Task requirements:
Could you reproduce the lines below from the one with "The image size is (803, 633)." through the one with "Bookmark this page with"? Keep both ends and add nothing.

Source information:
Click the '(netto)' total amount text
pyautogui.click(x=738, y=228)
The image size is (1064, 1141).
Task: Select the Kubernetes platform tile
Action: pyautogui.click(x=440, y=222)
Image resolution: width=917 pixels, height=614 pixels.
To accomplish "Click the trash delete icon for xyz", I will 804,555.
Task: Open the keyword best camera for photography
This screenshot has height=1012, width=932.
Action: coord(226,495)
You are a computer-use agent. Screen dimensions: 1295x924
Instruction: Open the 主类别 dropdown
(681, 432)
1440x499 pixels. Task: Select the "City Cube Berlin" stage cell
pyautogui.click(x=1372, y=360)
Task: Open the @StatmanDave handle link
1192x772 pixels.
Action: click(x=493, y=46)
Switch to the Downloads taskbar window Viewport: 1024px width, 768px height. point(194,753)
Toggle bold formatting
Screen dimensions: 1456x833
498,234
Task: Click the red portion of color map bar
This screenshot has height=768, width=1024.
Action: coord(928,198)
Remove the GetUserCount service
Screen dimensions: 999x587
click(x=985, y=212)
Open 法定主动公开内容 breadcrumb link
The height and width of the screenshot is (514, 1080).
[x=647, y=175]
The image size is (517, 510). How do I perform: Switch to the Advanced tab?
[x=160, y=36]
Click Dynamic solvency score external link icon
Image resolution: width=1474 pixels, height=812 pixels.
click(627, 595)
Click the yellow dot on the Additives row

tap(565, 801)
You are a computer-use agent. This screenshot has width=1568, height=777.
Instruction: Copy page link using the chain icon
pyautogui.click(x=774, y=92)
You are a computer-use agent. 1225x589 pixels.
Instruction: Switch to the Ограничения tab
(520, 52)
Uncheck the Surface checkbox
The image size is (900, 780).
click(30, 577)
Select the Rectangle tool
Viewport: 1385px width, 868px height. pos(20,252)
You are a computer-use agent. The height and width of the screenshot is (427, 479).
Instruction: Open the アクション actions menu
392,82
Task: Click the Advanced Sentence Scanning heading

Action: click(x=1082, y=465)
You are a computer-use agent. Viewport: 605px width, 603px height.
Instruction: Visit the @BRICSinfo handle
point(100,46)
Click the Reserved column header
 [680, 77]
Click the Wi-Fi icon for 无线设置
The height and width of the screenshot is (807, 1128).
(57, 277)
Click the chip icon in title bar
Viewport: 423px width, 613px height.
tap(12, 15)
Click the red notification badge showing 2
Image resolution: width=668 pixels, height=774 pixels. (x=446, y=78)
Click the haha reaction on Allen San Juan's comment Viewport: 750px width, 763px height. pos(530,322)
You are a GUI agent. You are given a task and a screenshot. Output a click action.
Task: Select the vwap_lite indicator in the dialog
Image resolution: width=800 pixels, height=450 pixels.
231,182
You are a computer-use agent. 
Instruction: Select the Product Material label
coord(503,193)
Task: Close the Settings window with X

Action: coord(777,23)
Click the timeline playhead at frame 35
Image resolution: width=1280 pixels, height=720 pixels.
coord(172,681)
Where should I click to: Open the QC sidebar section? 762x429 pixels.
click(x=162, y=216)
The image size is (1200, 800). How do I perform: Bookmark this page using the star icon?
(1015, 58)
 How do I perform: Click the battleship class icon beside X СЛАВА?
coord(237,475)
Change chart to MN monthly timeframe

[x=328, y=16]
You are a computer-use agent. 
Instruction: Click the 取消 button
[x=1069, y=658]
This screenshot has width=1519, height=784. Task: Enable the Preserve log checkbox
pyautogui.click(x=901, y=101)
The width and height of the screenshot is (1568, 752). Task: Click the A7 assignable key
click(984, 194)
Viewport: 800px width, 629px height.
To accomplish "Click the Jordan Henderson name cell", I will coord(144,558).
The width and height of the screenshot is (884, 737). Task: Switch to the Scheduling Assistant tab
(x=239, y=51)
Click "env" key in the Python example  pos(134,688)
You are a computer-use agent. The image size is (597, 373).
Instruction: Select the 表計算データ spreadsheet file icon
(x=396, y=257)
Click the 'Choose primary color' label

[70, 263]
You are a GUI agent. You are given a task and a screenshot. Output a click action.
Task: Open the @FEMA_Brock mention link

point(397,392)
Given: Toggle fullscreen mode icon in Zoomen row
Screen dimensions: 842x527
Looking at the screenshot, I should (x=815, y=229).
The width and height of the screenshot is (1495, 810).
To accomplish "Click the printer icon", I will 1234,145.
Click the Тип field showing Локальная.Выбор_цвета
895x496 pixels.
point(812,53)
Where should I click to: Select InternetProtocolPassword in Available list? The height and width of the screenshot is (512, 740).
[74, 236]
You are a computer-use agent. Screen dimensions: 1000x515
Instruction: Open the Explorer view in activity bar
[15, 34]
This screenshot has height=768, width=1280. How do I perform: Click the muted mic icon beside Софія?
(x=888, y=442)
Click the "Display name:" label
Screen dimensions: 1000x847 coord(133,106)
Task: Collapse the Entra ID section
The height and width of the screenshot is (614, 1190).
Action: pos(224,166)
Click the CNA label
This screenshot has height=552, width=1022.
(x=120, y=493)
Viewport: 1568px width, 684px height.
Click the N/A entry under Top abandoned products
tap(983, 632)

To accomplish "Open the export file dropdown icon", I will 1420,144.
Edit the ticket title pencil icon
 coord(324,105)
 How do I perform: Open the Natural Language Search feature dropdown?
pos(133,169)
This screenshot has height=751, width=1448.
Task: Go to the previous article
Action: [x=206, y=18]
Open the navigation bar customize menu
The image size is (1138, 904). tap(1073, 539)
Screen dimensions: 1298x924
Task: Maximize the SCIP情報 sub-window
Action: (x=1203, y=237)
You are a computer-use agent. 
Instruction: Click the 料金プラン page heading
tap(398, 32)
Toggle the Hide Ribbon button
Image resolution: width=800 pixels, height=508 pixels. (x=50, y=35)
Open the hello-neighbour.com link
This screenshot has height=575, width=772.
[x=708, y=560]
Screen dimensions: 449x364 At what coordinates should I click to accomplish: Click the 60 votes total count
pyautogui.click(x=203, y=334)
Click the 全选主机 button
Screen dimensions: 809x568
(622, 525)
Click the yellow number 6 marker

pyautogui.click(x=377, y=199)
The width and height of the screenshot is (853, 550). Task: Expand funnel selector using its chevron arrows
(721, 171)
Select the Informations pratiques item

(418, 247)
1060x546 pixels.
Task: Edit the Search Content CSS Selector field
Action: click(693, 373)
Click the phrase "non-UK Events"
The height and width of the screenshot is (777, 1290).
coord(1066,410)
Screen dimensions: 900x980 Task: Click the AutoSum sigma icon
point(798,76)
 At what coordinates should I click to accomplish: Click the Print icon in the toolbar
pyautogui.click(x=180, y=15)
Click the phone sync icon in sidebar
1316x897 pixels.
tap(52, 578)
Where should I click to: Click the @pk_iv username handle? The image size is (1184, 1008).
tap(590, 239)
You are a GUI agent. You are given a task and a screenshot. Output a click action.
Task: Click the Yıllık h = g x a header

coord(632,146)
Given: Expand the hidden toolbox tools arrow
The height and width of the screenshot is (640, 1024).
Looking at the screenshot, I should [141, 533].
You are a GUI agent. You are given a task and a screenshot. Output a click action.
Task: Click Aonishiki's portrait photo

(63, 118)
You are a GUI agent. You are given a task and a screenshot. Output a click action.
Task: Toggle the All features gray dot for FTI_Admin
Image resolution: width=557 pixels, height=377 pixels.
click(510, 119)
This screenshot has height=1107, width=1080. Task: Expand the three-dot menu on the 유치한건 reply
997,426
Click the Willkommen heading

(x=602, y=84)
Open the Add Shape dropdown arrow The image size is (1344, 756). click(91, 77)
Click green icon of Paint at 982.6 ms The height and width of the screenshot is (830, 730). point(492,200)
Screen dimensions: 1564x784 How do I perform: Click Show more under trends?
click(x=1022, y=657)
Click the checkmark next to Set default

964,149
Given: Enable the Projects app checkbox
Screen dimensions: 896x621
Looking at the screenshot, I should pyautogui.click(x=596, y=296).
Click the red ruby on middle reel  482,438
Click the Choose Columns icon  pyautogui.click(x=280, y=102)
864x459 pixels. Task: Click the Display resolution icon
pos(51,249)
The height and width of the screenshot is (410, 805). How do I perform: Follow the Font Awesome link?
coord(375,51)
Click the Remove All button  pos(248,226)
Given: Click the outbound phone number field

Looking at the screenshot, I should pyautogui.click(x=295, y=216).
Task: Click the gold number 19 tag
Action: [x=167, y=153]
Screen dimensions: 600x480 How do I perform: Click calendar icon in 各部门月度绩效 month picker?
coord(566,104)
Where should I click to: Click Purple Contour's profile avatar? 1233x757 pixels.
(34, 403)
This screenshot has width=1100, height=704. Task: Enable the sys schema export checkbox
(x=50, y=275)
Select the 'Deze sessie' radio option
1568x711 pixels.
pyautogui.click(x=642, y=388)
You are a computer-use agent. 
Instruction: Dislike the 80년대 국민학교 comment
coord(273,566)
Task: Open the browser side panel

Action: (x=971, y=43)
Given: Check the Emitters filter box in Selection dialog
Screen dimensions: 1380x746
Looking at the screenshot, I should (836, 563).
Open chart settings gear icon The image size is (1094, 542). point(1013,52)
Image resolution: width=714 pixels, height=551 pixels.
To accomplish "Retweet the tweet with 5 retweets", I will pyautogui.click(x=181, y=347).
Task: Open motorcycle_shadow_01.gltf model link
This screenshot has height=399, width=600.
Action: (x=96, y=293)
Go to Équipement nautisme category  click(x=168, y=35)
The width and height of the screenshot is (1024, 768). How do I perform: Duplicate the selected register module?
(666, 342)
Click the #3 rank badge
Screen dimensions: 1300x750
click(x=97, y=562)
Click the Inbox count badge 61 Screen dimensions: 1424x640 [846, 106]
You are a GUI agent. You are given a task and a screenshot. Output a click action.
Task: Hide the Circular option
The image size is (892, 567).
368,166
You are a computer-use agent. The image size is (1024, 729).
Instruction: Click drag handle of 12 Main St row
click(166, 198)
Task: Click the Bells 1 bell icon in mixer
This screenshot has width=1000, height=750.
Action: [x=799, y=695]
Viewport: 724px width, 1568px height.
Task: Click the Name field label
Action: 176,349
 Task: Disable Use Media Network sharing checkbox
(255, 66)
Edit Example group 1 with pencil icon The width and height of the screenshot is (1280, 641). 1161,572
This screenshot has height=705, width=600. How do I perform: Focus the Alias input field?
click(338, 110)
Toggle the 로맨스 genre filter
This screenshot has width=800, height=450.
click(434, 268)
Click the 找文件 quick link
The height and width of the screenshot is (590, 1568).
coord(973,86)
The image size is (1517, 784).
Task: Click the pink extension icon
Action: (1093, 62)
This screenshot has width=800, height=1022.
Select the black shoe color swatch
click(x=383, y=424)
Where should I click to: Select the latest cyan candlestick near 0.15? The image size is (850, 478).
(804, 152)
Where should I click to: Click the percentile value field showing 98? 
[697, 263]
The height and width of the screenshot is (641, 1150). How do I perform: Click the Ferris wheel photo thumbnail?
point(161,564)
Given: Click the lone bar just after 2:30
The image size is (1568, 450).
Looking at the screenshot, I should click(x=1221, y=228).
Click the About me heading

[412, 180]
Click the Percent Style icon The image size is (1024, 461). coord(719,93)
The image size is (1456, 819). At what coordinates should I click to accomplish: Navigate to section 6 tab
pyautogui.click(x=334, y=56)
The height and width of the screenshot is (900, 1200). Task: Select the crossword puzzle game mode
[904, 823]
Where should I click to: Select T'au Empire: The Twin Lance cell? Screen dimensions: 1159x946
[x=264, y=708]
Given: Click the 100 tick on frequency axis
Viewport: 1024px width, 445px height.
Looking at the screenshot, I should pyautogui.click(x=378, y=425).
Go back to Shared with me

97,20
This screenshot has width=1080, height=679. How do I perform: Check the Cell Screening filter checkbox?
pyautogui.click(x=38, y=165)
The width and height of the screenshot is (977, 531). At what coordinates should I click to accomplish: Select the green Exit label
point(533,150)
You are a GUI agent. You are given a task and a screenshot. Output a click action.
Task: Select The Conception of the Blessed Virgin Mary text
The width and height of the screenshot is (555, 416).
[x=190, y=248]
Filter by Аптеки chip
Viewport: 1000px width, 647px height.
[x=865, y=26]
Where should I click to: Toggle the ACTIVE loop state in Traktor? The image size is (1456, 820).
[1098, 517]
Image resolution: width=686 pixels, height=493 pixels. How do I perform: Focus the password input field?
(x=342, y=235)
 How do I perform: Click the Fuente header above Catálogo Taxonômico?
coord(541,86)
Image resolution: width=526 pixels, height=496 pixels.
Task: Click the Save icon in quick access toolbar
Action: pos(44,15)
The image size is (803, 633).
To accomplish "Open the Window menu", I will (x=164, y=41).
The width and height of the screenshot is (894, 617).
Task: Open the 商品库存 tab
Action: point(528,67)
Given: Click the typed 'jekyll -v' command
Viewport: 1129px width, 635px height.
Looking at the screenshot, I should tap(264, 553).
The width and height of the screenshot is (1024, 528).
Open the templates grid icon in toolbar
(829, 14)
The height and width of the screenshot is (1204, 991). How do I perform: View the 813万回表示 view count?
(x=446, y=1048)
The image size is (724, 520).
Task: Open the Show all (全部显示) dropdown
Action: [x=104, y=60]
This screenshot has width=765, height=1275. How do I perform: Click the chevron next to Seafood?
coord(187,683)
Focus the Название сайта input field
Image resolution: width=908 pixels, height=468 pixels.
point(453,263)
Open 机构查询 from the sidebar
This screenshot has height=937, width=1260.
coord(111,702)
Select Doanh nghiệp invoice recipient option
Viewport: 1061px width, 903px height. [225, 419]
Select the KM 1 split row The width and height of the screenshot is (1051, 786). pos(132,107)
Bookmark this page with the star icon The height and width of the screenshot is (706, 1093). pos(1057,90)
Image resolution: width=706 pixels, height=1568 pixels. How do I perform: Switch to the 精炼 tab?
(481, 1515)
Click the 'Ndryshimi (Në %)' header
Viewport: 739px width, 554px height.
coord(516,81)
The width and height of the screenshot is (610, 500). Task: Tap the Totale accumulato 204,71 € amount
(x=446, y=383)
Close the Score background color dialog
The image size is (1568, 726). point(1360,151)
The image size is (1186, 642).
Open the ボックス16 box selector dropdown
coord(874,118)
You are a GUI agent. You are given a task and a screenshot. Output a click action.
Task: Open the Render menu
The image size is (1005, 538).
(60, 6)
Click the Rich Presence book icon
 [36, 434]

Answer to this task:
The image size is (803, 633).
To accomplish "Open the Window menu", I will (x=164, y=41).
The width and height of the screenshot is (894, 617).
Task: Open the 商品库存 tab
Action: point(528,67)
Given: Click the typed 'jekyll -v' command
Viewport: 1129px width, 635px height.
Looking at the screenshot, I should tap(264, 553).
The width and height of the screenshot is (1024, 528).
Open the templates grid icon in toolbar
(829, 14)
The height and width of the screenshot is (1204, 991). How do I perform: View the 813万回表示 view count?
(x=446, y=1048)
The image size is (724, 520).
Task: Open the Show all (全部显示) dropdown
Action: [x=104, y=60]
This screenshot has width=765, height=1275. How do I perform: Click the chevron next to Seafood?
coord(187,683)
Focus the Название сайта input field
Image resolution: width=908 pixels, height=468 pixels.
point(453,263)
Open 机构查询 from the sidebar
This screenshot has height=937, width=1260.
coord(111,702)
Select Doanh nghiệp invoice recipient option
Viewport: 1061px width, 903px height. [225, 419]
Select the KM 1 split row The width and height of the screenshot is (1051, 786). pos(132,107)
Bookmark this page with the star icon The height and width of the screenshot is (706, 1093). pos(1057,90)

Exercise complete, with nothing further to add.